Lawyers for AIQ told Channel 4 News that it had "never entered into a contract with Cambridge Analytica" and it had "never knowingly been involved in any illegal activity".
In a "personal statement" issued to Channel 4 News, Stephen Parkinson denied the allegations and said he was confident he had stayed within the law and spending rules "at all times".
He said he was "saddened" by what he called "the factually incorrect and misleading" statements from Mr Sanni, who now works for the Taxpayers' Alliance.
Earlier, Mr Sanni said - in a statement issued through his lawyers - that Mr Parkinson had outed him as gay in his original response.
Mr Sanni, a British Pakistani, said he was forced to tell his family and that relatives in Pakistan could be in danger as a result.

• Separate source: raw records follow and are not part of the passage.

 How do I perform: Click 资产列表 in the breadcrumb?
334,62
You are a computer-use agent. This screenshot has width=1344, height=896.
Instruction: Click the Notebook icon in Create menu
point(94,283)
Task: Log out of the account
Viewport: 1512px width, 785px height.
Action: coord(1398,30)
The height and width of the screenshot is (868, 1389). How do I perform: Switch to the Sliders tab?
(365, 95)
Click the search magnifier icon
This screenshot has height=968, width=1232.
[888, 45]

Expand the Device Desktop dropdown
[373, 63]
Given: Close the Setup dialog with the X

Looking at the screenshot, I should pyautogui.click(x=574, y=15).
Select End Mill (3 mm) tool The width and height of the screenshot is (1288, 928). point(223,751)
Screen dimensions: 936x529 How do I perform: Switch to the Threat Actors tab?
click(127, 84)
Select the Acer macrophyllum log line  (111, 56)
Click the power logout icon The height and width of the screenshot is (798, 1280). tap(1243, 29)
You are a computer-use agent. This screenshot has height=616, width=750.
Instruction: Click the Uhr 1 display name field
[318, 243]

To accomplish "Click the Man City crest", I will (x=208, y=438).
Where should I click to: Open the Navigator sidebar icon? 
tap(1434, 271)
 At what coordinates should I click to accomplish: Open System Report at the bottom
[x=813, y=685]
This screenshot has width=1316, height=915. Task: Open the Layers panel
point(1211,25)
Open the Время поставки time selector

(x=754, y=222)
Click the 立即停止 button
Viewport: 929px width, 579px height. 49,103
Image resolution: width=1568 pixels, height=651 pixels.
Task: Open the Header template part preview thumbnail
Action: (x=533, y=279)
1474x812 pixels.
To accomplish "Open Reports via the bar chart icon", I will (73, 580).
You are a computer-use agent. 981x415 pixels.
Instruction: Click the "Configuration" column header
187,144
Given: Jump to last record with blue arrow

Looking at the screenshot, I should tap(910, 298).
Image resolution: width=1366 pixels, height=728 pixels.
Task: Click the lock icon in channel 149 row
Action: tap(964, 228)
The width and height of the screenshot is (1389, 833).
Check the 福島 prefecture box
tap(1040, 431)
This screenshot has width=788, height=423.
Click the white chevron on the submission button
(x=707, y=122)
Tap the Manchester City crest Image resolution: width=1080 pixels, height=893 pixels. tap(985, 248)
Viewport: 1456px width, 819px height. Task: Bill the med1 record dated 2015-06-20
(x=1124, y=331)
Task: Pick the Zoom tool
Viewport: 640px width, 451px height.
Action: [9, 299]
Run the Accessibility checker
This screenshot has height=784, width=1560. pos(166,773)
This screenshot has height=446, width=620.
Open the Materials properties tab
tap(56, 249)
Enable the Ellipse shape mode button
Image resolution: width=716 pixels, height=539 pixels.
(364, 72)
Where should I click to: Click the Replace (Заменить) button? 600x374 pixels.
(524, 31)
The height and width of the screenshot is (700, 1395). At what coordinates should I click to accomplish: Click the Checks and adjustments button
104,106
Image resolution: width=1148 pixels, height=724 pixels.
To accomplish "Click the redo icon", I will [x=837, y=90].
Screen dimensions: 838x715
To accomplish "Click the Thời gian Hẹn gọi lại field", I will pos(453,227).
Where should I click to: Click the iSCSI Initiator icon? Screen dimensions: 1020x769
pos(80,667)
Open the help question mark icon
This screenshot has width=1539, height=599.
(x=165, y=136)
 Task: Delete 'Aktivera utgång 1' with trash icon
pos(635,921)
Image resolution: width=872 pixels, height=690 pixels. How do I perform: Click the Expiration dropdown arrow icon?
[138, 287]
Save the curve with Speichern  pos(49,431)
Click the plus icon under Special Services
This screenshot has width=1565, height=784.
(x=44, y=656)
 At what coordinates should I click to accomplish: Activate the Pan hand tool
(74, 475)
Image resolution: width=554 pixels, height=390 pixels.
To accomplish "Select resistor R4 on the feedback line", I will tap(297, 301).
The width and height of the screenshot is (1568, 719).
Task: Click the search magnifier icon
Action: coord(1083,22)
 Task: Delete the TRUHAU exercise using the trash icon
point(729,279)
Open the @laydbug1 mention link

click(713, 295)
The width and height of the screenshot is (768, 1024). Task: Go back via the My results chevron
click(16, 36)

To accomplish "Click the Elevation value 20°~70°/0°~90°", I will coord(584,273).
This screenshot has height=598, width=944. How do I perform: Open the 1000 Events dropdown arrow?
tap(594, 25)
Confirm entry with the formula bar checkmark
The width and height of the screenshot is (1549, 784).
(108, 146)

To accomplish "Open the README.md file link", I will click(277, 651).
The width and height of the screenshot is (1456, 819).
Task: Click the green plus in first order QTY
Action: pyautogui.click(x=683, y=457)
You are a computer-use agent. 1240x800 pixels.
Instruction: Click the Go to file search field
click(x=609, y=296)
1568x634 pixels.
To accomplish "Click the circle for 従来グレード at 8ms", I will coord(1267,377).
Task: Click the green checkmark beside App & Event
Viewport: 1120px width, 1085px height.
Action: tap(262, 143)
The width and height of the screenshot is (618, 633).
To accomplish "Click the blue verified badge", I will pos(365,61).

“The idea… that the campaign was legitimate is false.” A Brexit insider accuses Vote Leave of cheating - in response the PM’s political secretary denies the claims and “outs” the accuser as gay. #TheBrexitWhistleblower https://t.co/NWMQSmElof pic.twitter.com/uM8koUk7Ta— Channel 4 News (@Channel4News) March 24, 2018
In his original statement, published on Mr Cummings' blog on Friday, Mr Parkinson said he dated Mr Sanni for 18 months, before splitting up in September 2017.
"That is the capacity in which I gave Shahmir advice and encouragement, and I can understand if the lines became blurred for him, but I am clear that I did not direct the activities of any separate campaign groups," he said.
Mr Grimes told Channel 4 News he denied the allegations.
A solicitor for Vote Leave told the programme the campaign had been cleared twice on this issue by the Electoral Commission.
The Electoral Commission said: "The commission has a number of investigations open in relation to campaigners at the EU referendum; it does not comment on live investigations."